Broken families and relationships aren't hard to find amongst those who become involved in Twist of Fate. There is DS Billy Dean and his high-flying senior police officer wife Fran, whose marriage is heading for divorce if Billy can push down the bitterness, anger and love he still feels for her and sign the papers. Love is complicated. It also complicates the life of consultant Catherine Cadjou and her brother Jethro, both caught up in the aforementioned London knife-wielding terrorist attack, both of whom come from a troubled family background. There's a lot of hurt and pain here of a different sort than we are accustomed to in regular David Mark thrillers.
Or so you might think. Mark's writing, even at its most extreme ends of crime, murder, violence and madness is always grounded in human emotions and behaviours. It's not difficult to see what drives the big Scottish detective DSMcAvoy to protect his wife, children, and society as a police officer, nor is it difficult to understand the underlying human problems that drive people to crime. DS Dean however is certainly no DS McAvoy, but then not everyone fits neatly into a package of what we would like to think are normal human sentiments. As we have seen from the author's own mental health memoir, Piece of Mind, who can even say what is normal?
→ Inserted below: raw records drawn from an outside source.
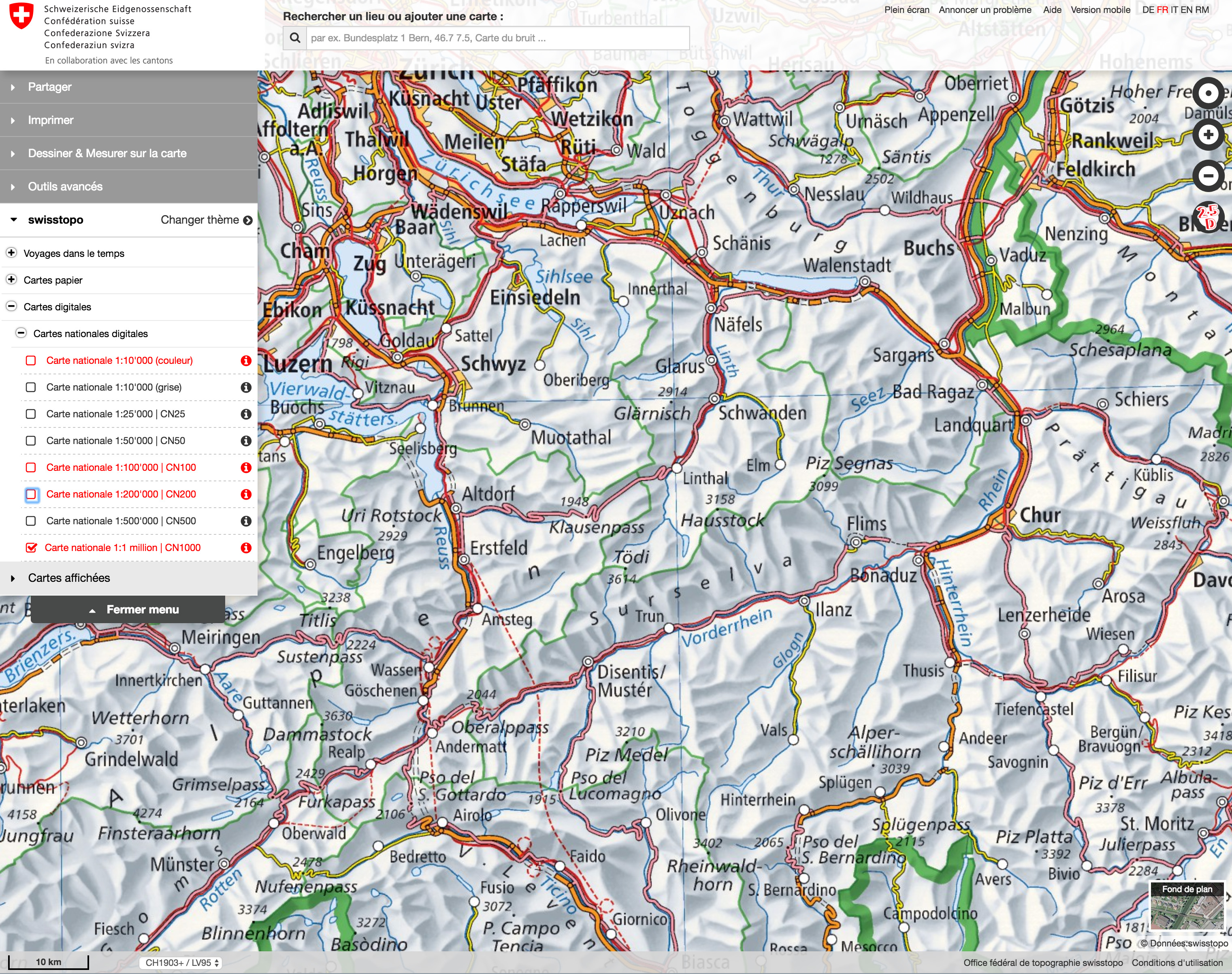Open the Imprimer menu section

point(51,120)
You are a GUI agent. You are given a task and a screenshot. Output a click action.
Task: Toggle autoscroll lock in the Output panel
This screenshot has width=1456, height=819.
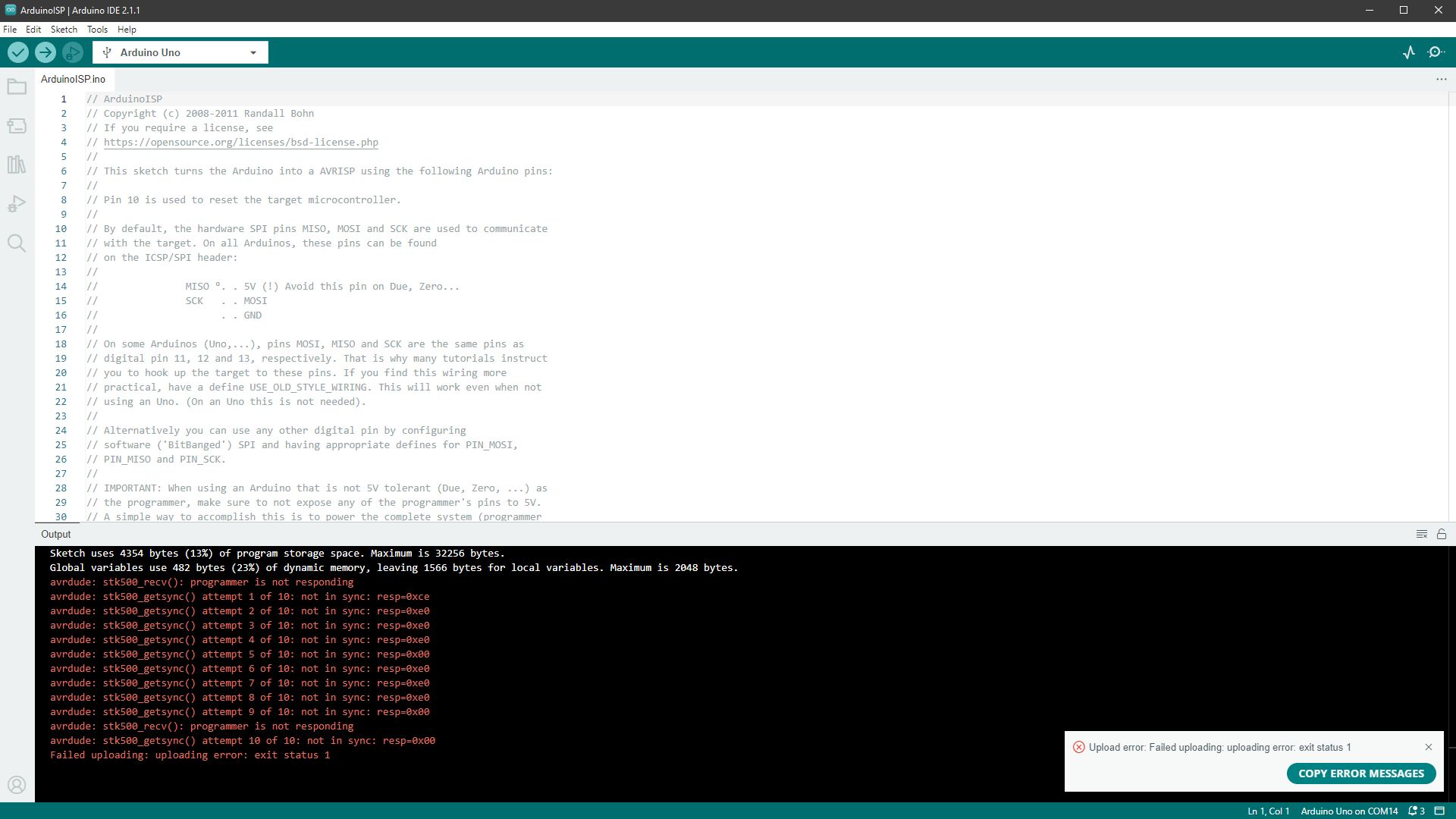click(1442, 534)
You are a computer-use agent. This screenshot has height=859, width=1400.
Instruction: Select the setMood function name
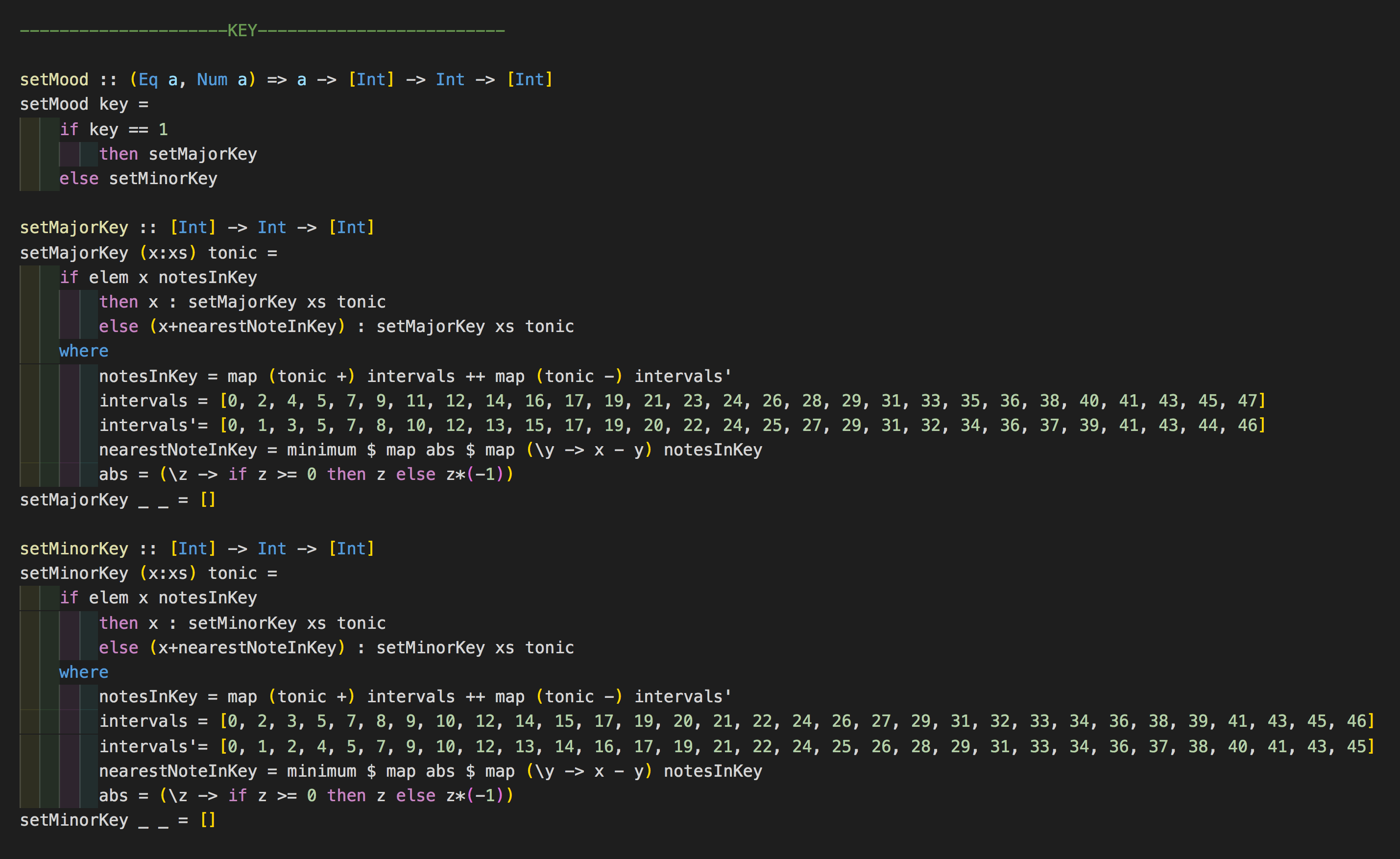pyautogui.click(x=54, y=79)
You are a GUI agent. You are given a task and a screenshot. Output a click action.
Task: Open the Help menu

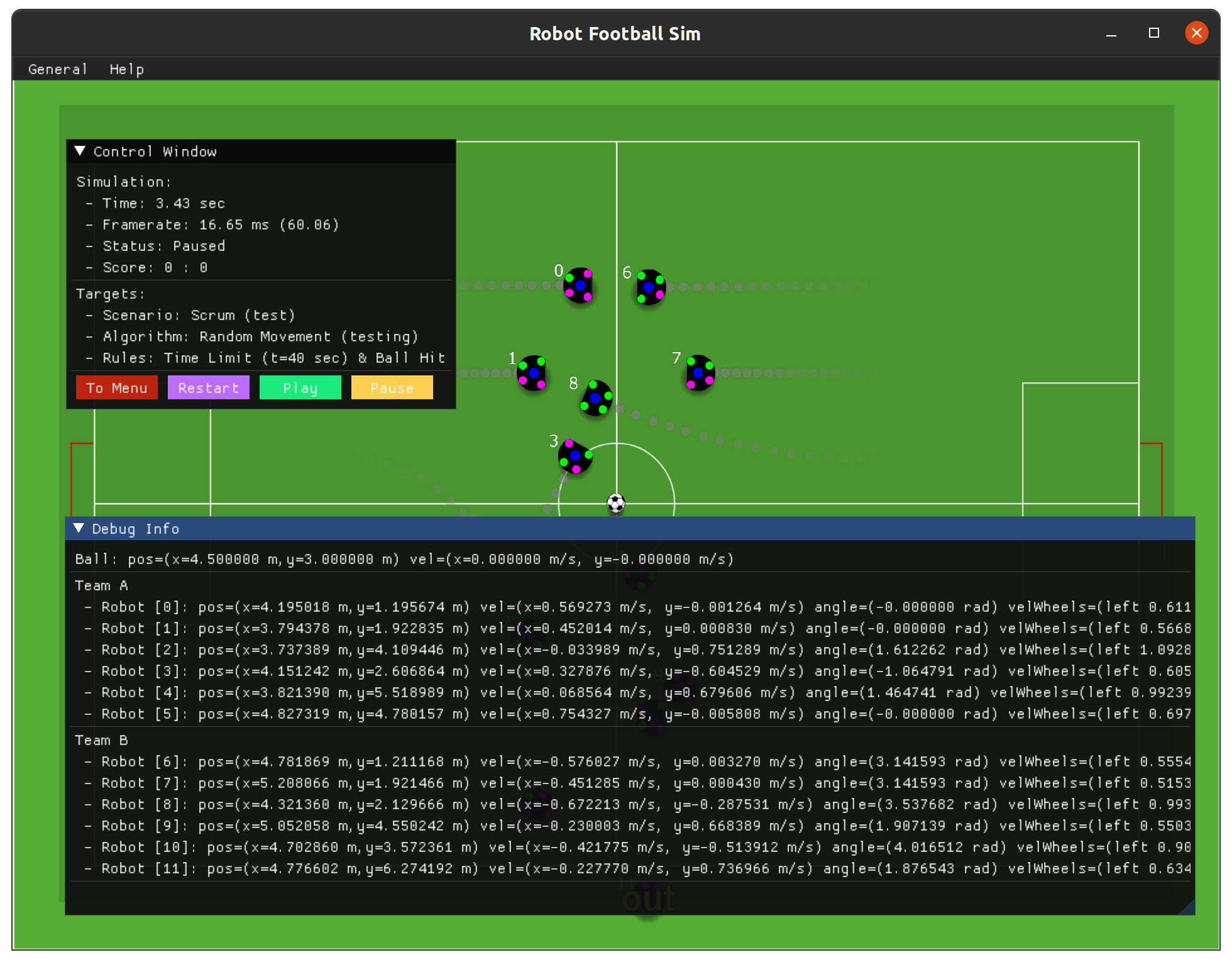point(126,69)
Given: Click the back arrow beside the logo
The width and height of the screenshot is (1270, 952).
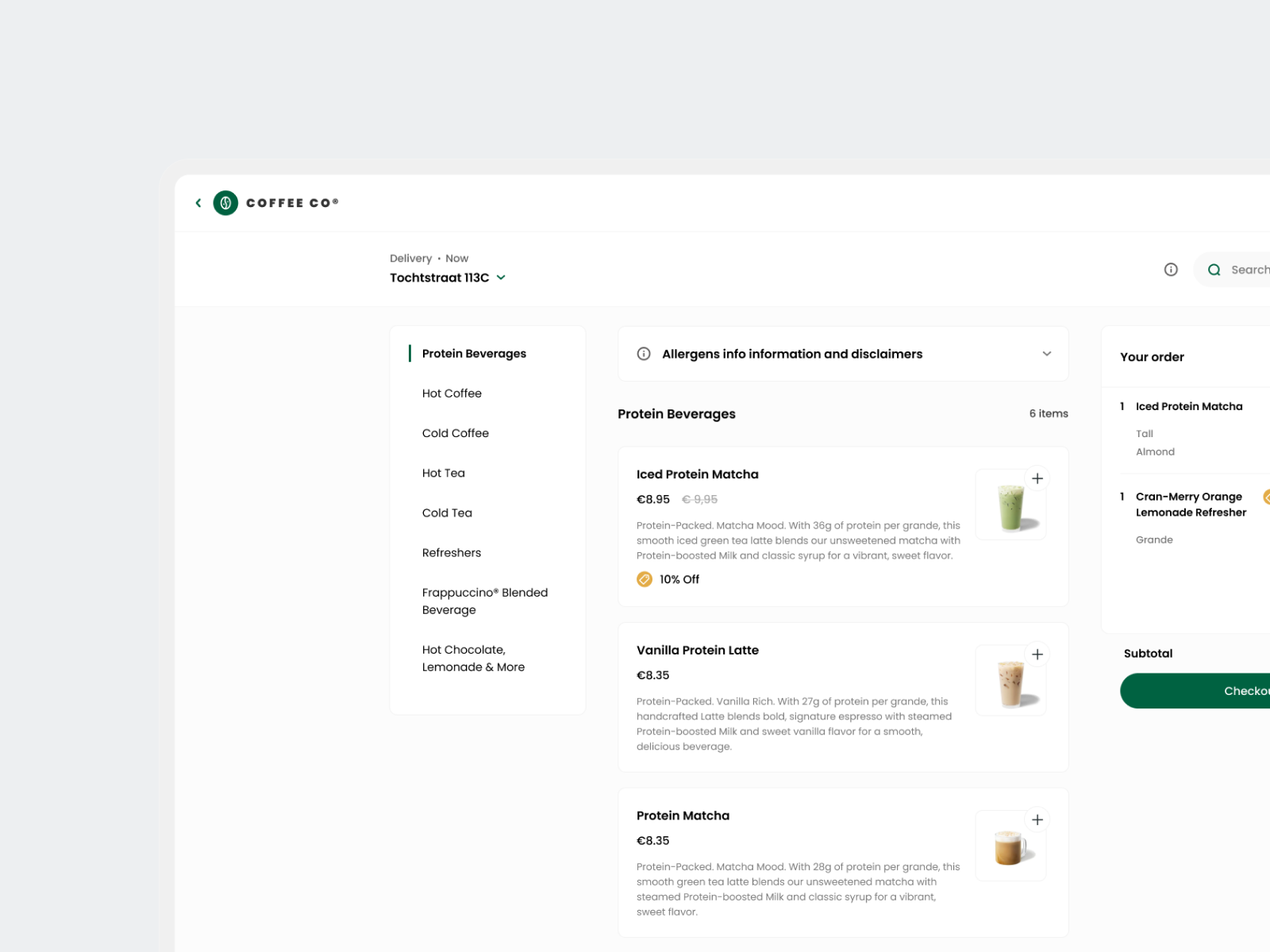Looking at the screenshot, I should 198,203.
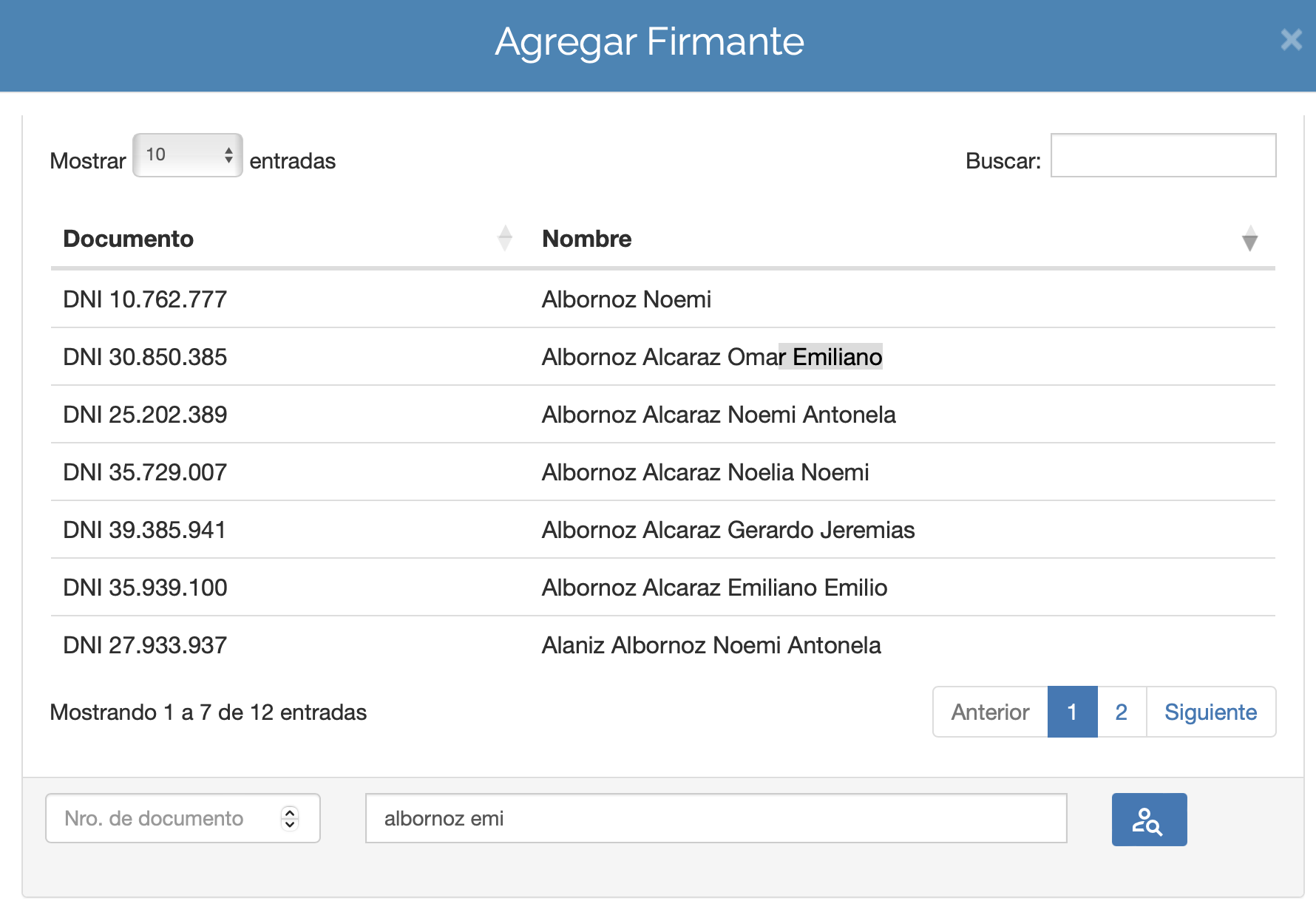Click the Siguiente pagination link

(1210, 712)
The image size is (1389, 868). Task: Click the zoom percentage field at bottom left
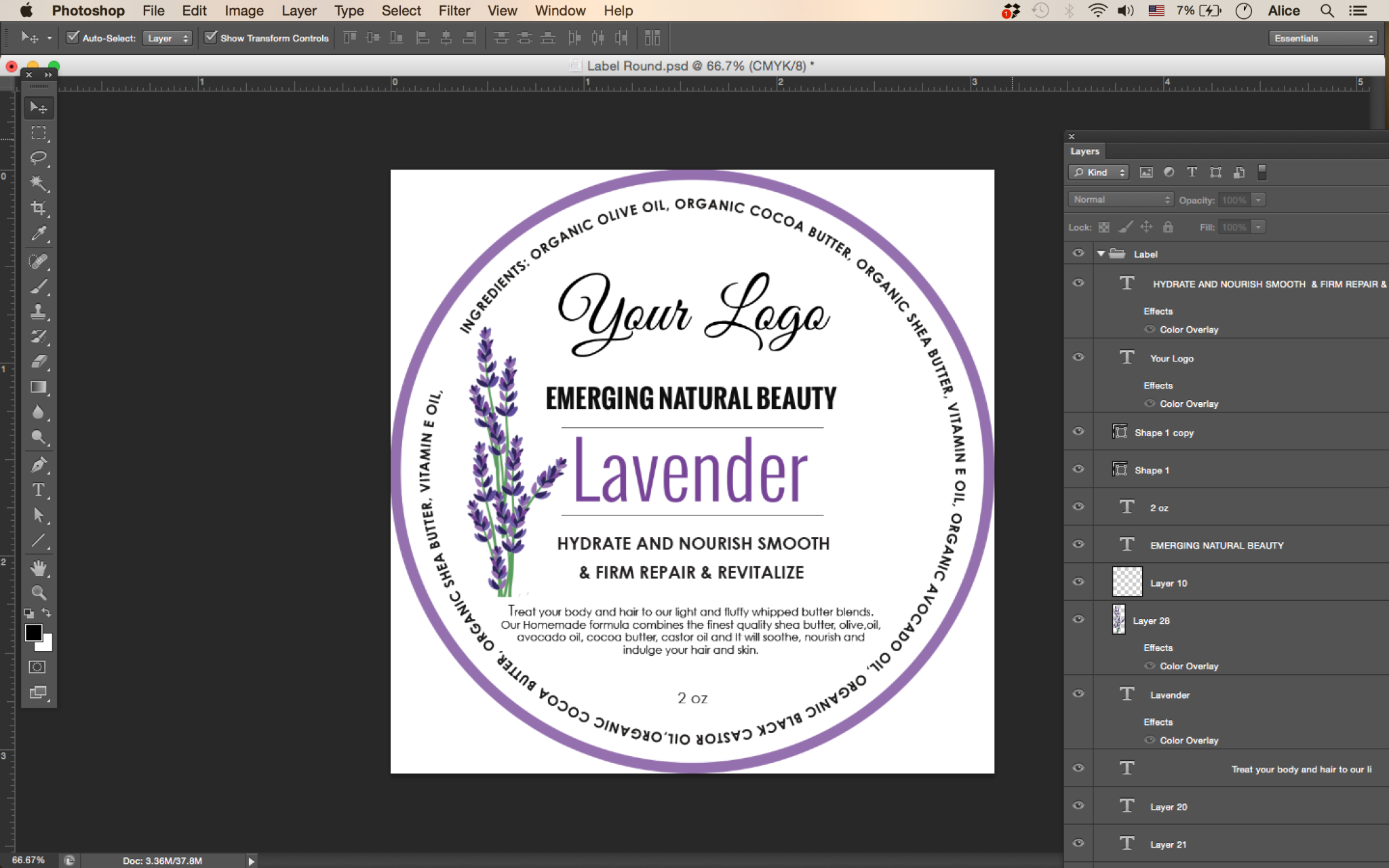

Aside from its own qualities as a personal and deeply insightful look into that subject, Piece of Mind also seems to have had the benefit of dislodging something in the writer, if I may be so bold as to speculate on something so personal. Mark sees pain everywhere in Twist of Fate, and in some way holds out a lot of sympathy for all of them. He even has a homeless person offering concern and advice to DS Billy Dean, recognising in his demeanor one of those "people whose soul has just sort of fractured". It doesn't prevent him from showing Dean acting like an utter bastard, his barely suppressed rage, contempt, hatred and bitterness palpable on the page. It's fantastic writing, holding back nothing, allowing the reader to feel sympathy at the same time as wishing someone would punch him in the face. DS Dean would probably like that though.
Aside from the shocking incident early in the novel, there is considerably less bloody gore in Twist of Fate, but there is a lot of barely suppressed violence of a different sort from a number of deeply troubled, fractured and broken people here. It's still as taut as any David Mark thriller, at the same time offering the author's characteristic deeper underlying exploration into disturbing human behaviours and misbehaviours. And supernatural elements? Maybe, or maybe not. Maybe human beings are a lot more complicated than we imagine and, with a history of horrors and even the lives of the saints to draw upon, they are capable of imagining and enacting violent acts without the need of otherworldly assistance. With the assurance and fearlessness of someone who has been there, come through it and understands it, David Mark and indeed D L Mark is not afraid to go there.